The first ever curly arrows. Revisited with some crystal structure mining.

With the current global lockdown, and students along with everyone else staying at home, I have noticed some old posts of mine are getting more attention than normal. One of these is an analysis I did in 2012 of Robinson’s original curly arrow illustration.[1] That and the fact that I am about to give a lecture on what I call my autobiographical journey discovering them, to our own students here (remotely of course), has prompted me to revisit my original discussion.

Of the two modern representations of nitrosobenzene, the first corresponds to Robinson’s arrows, being an attempt to show, by resonance, that the molecule is o/p directing towards an electrophile. Hence the accumulation of negative charge in the p-position (and other resonance structures can be drawn with it in the o-positions) encouraging electrophilic attack there. The second is the modern version, with the electron flow going in the other direction and hence discouraging electrophilic attack at the o/p positions. All this hinges on the observation that the nitrogen lone pair, involved in the first representation, lies in the plane of the molecule and hence is orthogonal (at 90°) to the π-electrons in the benzene ring and cannot overlap with them. In the modern view, this lone pair plays no part in the resonance. 

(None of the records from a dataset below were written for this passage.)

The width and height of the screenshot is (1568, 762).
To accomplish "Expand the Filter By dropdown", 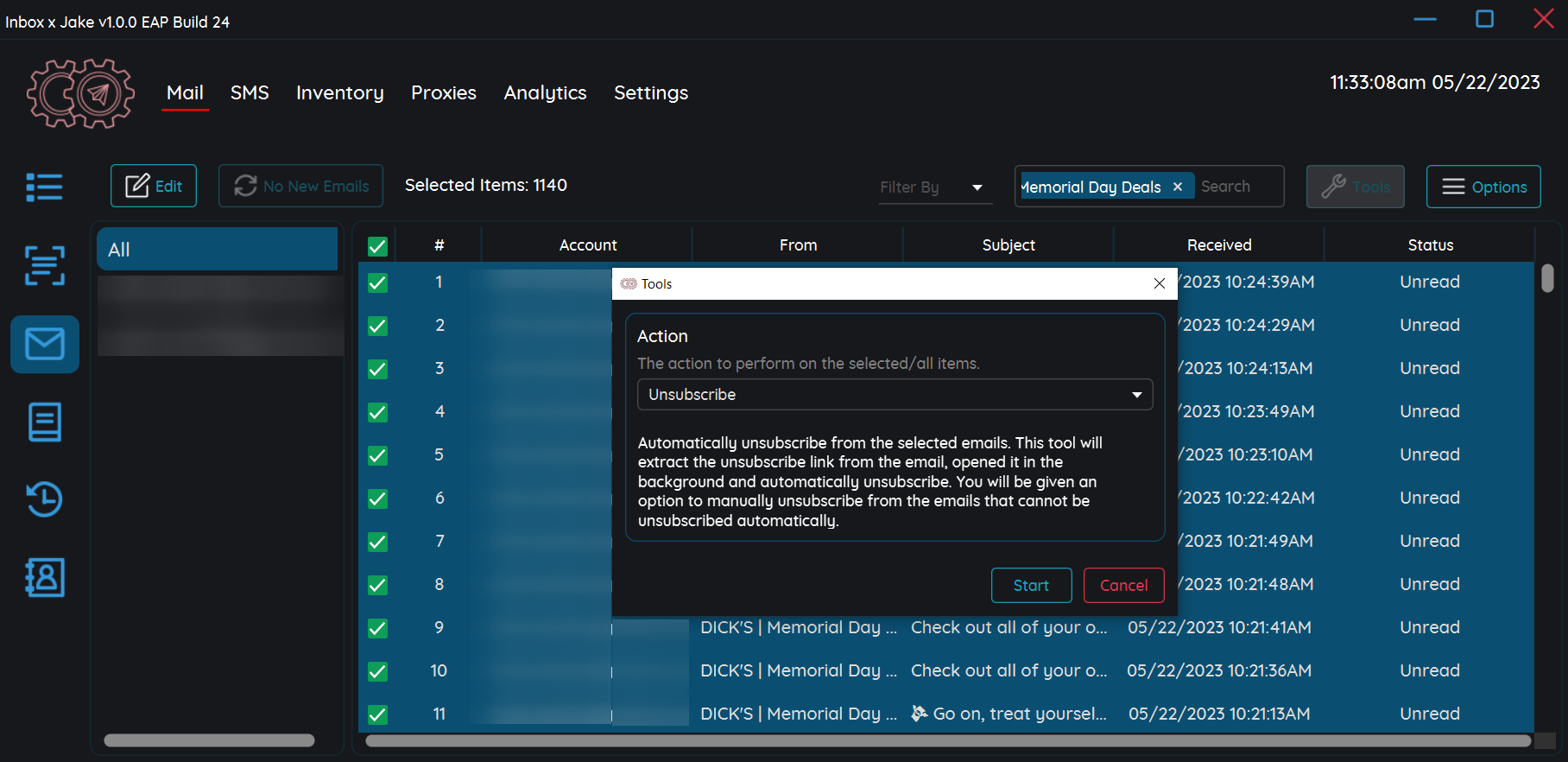I will coord(932,187).
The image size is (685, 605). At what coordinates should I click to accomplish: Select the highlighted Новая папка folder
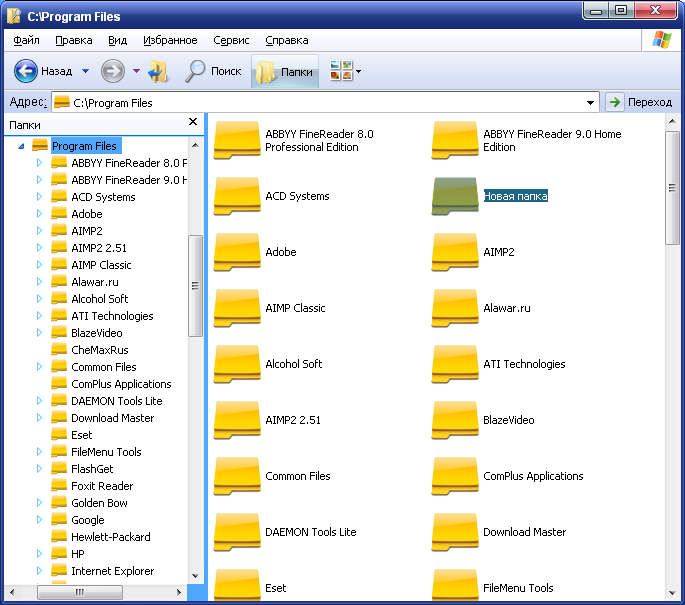point(455,196)
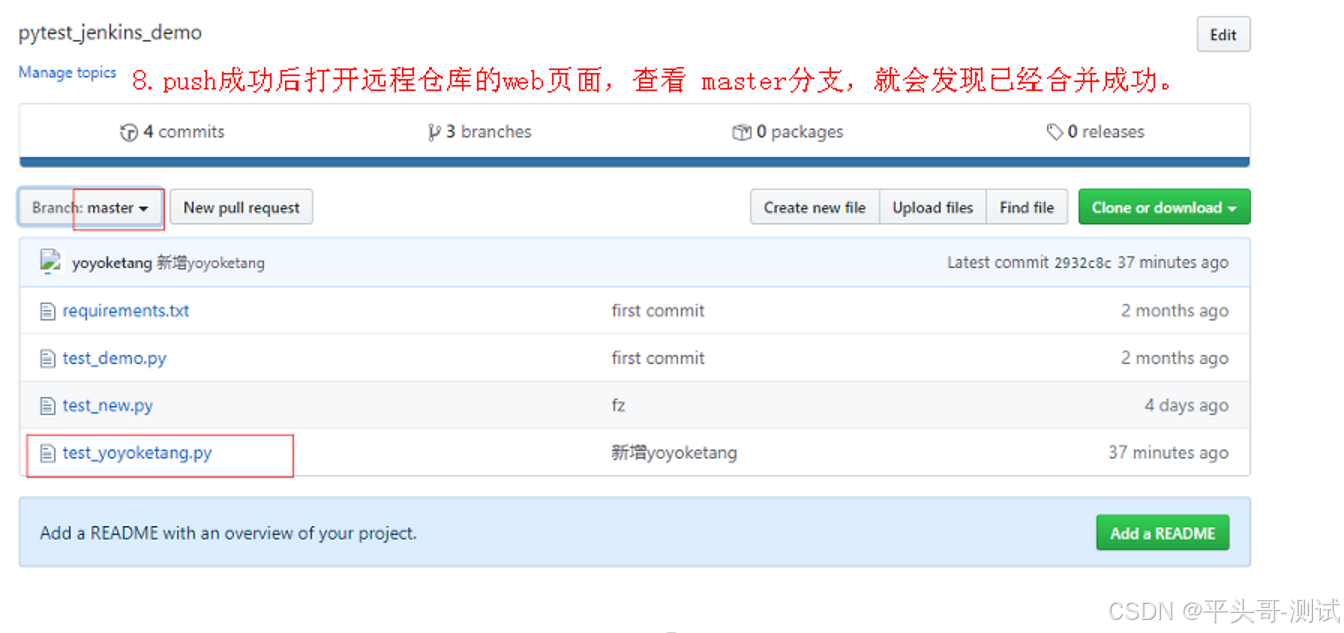Click Add a README
1344x633 pixels.
(1162, 533)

This can be tested by searching for experimental crystal structures of nitrosobenzenes. I did mention this in the original post, but showed no results. So here is the analysis, in which the plots below analyse the torsion about the phenylNO bond. You can see all the examples are either red or blue, which indicates torsions of ~180 or 0°. You can perceive a very nice correlation between the length of the C-N and the N-O bonds. As the latter gets shorter, the former gets longer. This only matches the second resonance shown above and not the Robinson version! Across all known crystal structures of nitrosobenzenes, the balance between these two resonance forms changes, no doubt as a result of substituents on the benzene ring. 

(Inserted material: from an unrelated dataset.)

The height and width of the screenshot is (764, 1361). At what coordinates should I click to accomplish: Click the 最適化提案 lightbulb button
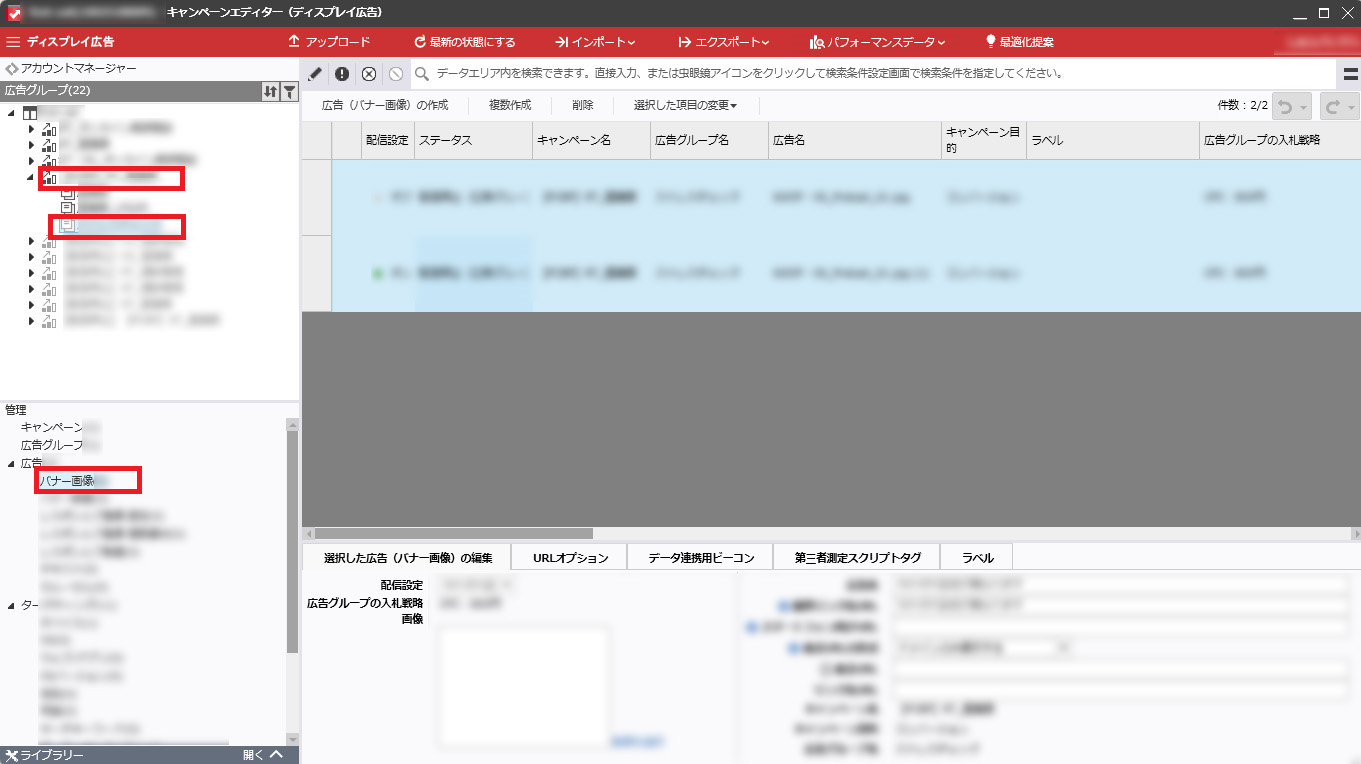[x=1019, y=42]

A different plot which now includes the angle at the nitrogen shows very little variation in that angle (113-118°), and certainly not the much larger variation implied by Robinson’s representation. As the N-O bond gets longer, so the angle at the nitrogen opens up a bit, the lone pair on the nitrogen being repulsed by the now three lone pairs on the oxygen anion.

I have noted previously that such crystal structure mining can be used to capture many basic concepts in chemistry.[2] This is a particularly clear one, discriminating between two possible forms of curly arrow. Conversely, it shows how curly arrows can be used to simply rationalise structural variations across a series of compounds.

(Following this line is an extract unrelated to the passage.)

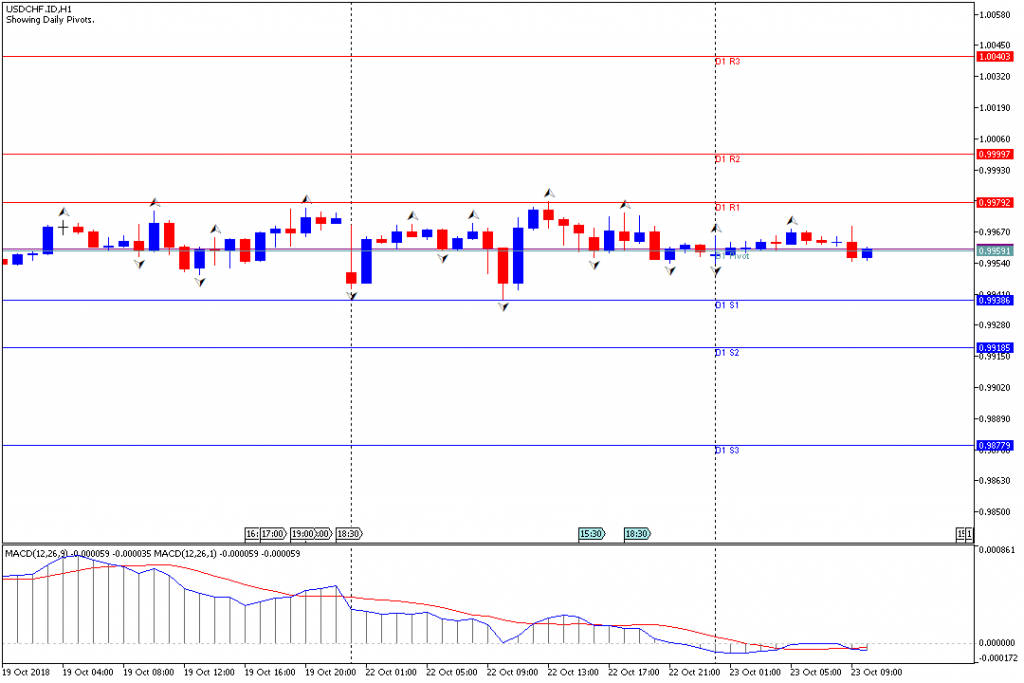Select the 17:00 event marker on timeline
Image resolution: width=1024 pixels, height=683 pixels.
coord(271,534)

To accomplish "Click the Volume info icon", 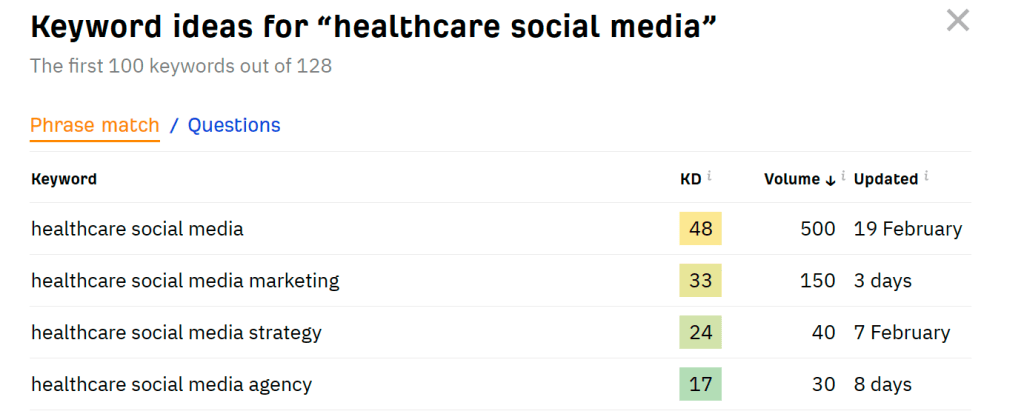I will pos(843,177).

There is one outlier (it does not appear in the plots above, since these are restricted to structures with an R-factor <5%), that shows a linear Ph-N=O system (DOI: 10.5517/cc108dl8) and which may be a Robinson-like valence bond isomer of nitrosobenzene. It will be investigated further!

References

  1. "Forthcoming events", Journal of the Society of Chemical Industry, vol. 43, pp. 1295-1298, 1924. http://dx.doi.org/10.1002/jctb.5000435208
  2. H.S. Rzepa, "Discovering More Chemical Concepts from 3D Chemical Information Searches of Crystal Structure Databases", Journal of Chemical Education, vol. 93, pp. 550-554, 2015. http://dx.doi.org/10.1021/acs.jchemed.5b00346
Henry Rzepa

Henry Rzepa is Emeritus Professor of Computational Chemistry at Imperial College London.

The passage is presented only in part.